Кирилл Сергеич только руками развел.
- А вот вы... насчет чуда... - спросил Лев Ильич, ему таким важным показалось все, о чем тут говорили, он так привык к застольному разговору, безо всякого смысла и дела: надо ж как, удивлялся он про себя, жизнь и за рюмкой с блинами продолжается! - Я понимаю и буду еще думать о нашей чудесной встрече, и такой важной для меня - с Верочкой вчера в поезде, и об этих днях, что-то во мне уже изменивших. Но это, как бы сказать, чудеса метафорические, они - хочешь, за чудо посчитай, а не хочешь - все ж обыкновенно: встретились, разговорились, квартиру пришли нанимать, а тут именины - случай!.. Ну а реальные чудеса - их христианство отрицает? То есть, от чуда ведь и Христос отказался - не сошел с Креста, от искушения, то есть... Ну было, было, заспешил он, показалось, сейчас его поправят, - знаю, были и чудеса: и Лазарь, и бесноватые, и пять хлебов - тоже, говорят, метафора, символика, ну были в те первые века и со святыми чудеса.

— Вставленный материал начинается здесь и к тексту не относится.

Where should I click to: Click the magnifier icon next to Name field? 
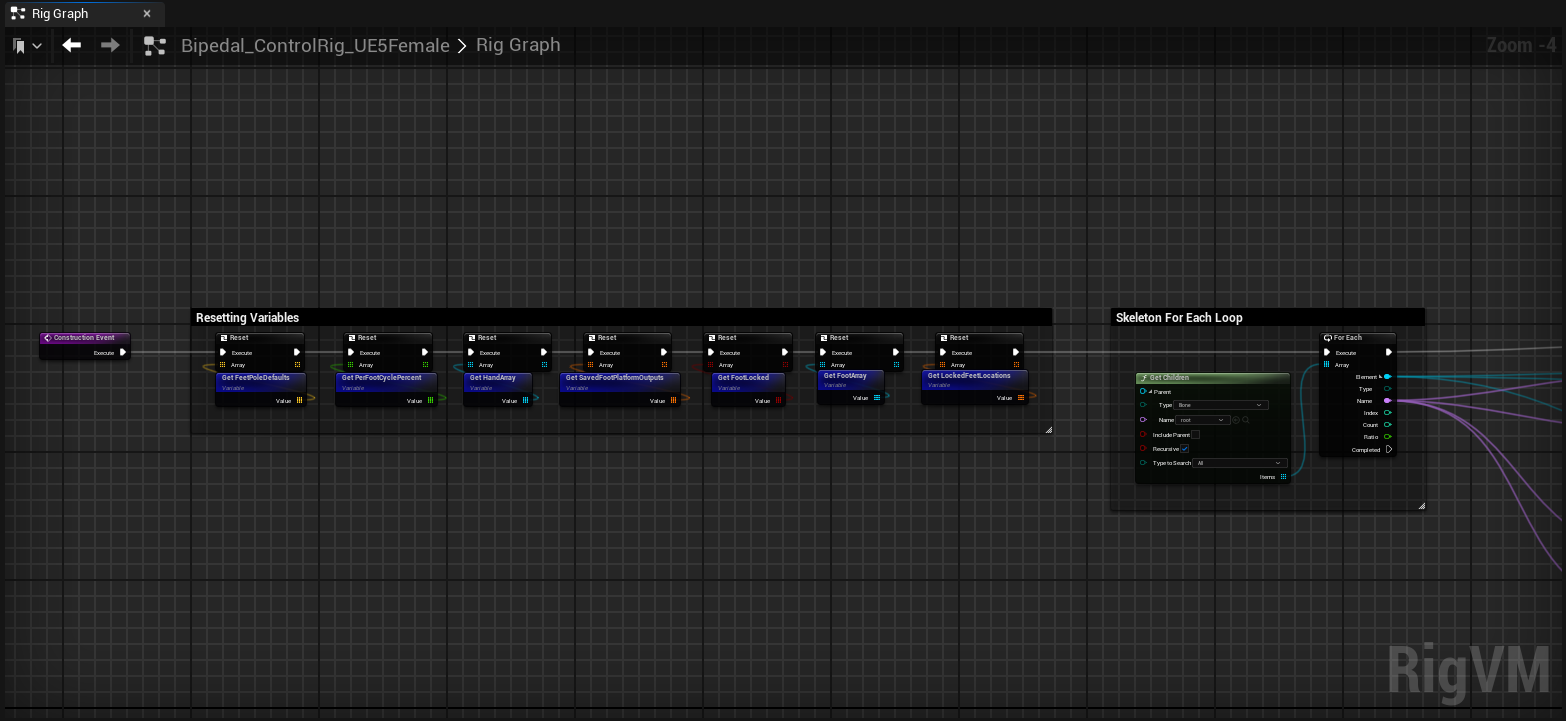tap(1246, 420)
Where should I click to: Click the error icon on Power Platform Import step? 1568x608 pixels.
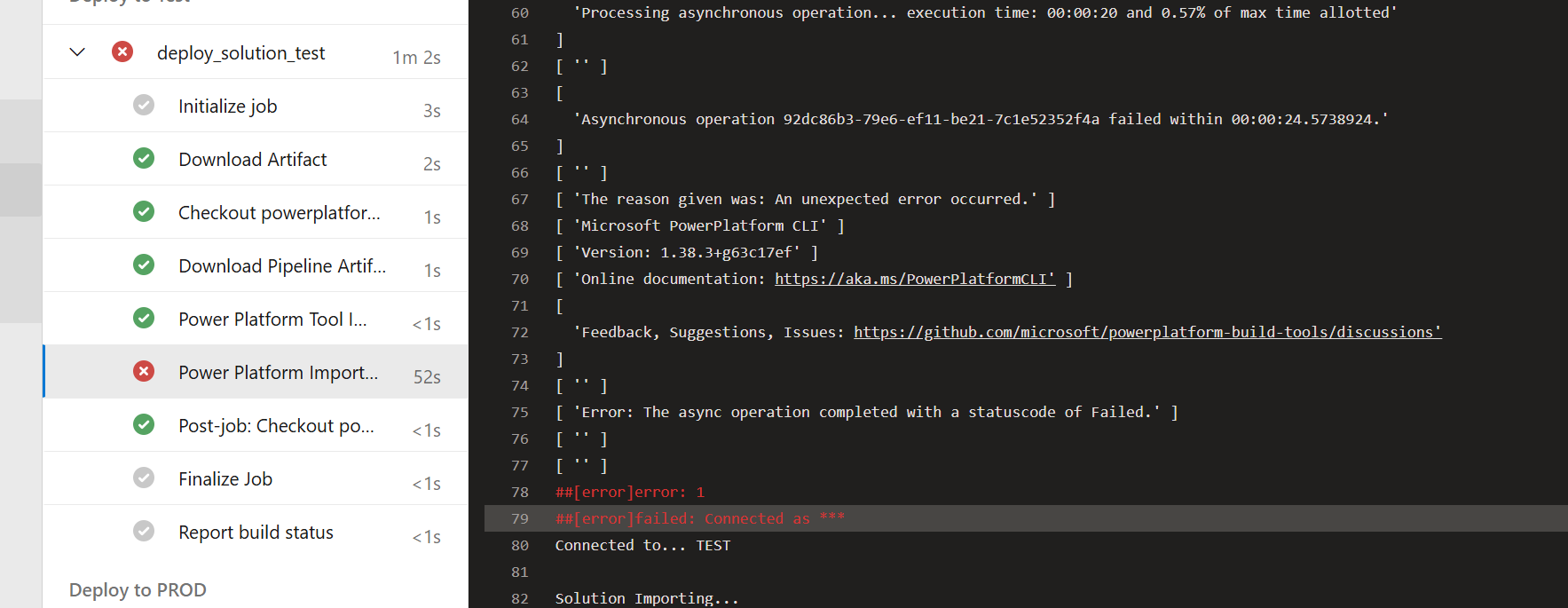tap(144, 371)
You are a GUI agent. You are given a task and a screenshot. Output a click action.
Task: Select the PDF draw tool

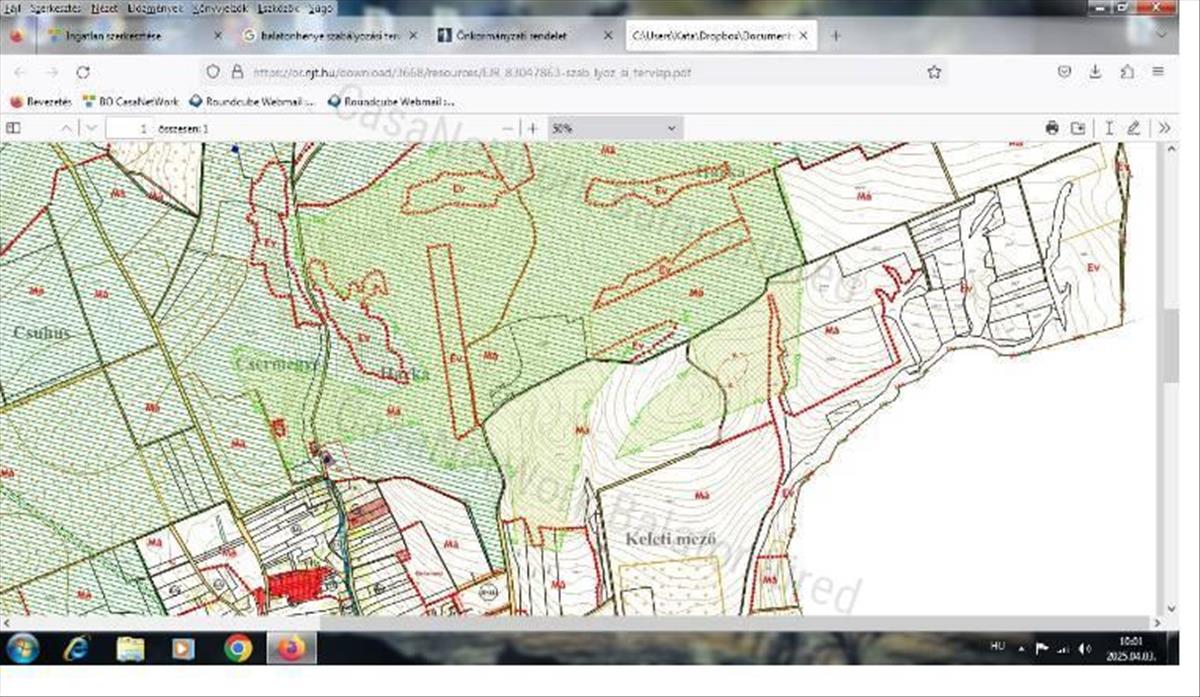1134,128
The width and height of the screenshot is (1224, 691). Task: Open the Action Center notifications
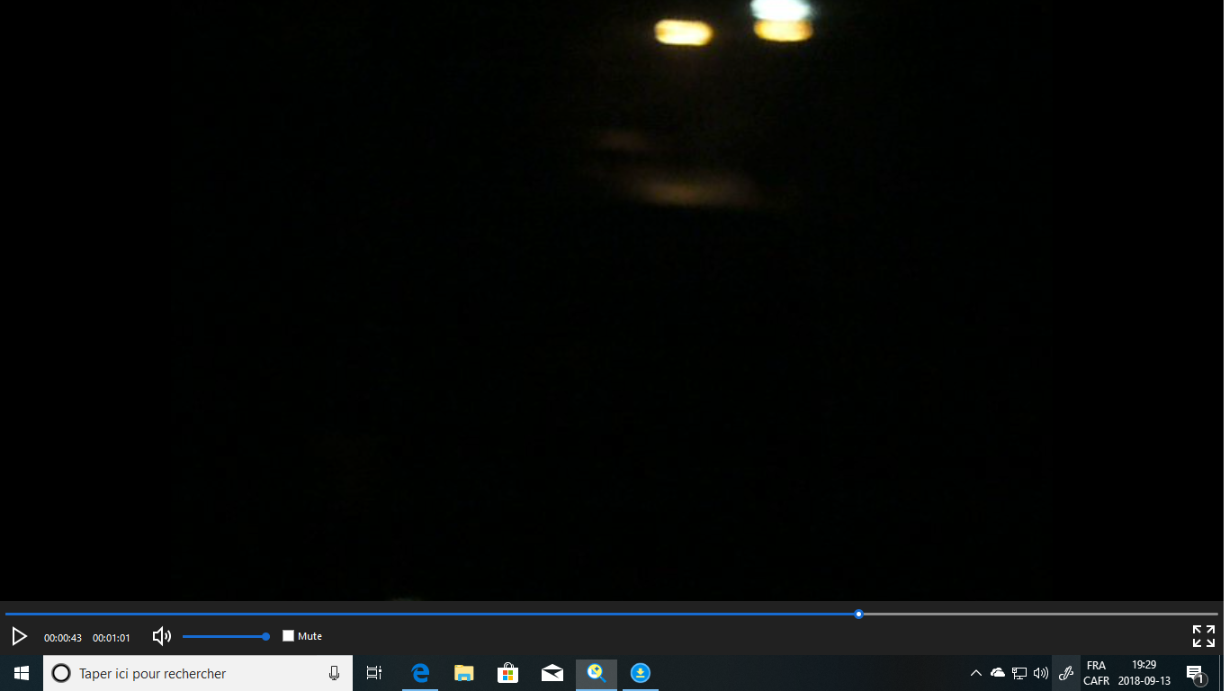tap(1195, 673)
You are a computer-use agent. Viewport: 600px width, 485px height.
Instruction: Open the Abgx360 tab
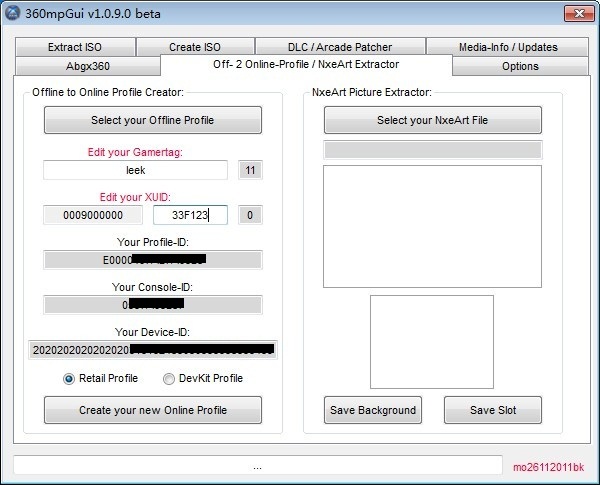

А в наше время - или это потом, не при жизни узнается? Но ведь потом не отличишь легенду от реальности?.. Я очень нескладно, темно это выражаю? - смутился он.
- Нет, отчего же, - сказал Кирилл Сергеич. - Мне кажется, я вас понял. Хотя это и не простой вопрос. И Фома-апостол тем же мучился, если помните, не уверовал, пока свои персты в Его раны не вложил. Конечно, когда человек живет с верой, у него совсем иное отношение к жизни, как бы другое зрение, ему постоянно открывается чудесное, ну, в каждой мелочи, мимо которой люди обычно проходят, не замечают... Хотя бы то, о чем вы только что говорили: вчерашняя встреча, сегодняшняя - случайность, стечение обстоятельств - пошел бы налево, а не направо, заглянул бы в другую столовую - может быть, и не встретились. Ну а поверь вы в то, что в жизни ничего такого бессмысленного не происходит, что все волосы у нас на голове сосчитаны и каждый наш шаг наперед известен, хотя и полная свобода у вас при этом существует - между злом и добром, я имею в виду. Он потому, верно вы сказали, и с Креста не сошел, чтоб навсегда вам эту свободу оставить.
- Это я понимаю, - сказал Лев Ильич, - то есть, умозрительно понимаю, а какое все это имеет отношение к моей жизни - никак не пойму... То есть, вам-то я верю, - заторопился он, - хоть никогда про это всерьез и не слышал, так, литературно-философские рассуждения.
- Ну и этого для начала не мало. Одному поверили, вон, Вера рядом с вами сидит, ей поверили... Разные пути есть. Одному через чудо, другому - встреча, третий от отчаяния, или, как говорят модные современные философы - от желания отчаяться.
- Объясните, отец Кирилл, - спросила Вера, - я пыталась Льву Ильичу сегодня ответить, едва ли смогла. О том, что страх Господень возникает непременно в искреннем покаянии, он и есть начало всему - мудрости, пути, вере, в конечном счете.
- Точно, - сказала Маша, - только их, мужиков нынешних, не напугаешь, да и опасно - напугается и к другой убежит. Вот и бегают, пуганные-то, тоже повидала!.. Ладно, ладно, не сердись, - глянула она на Кирилла Сергеича. - Я это так, чтоб не заскучали.
- Подожди, Маша, - вмешалась Дуся, - человек, правда, переживает, не видишь, что ли?
- Да вижу я, Господи, кабы не видела и не привела бы сюда. Вон оно чудо-то выходит - моя бабья доброта и есть, и никакой другой подкладки... Не сверкай, не сверкай на меня глазами, отче, бабе после рюмочки поболтать не грех. Грех в печаль впасть да из нее не выбраться. Вон и я ученая!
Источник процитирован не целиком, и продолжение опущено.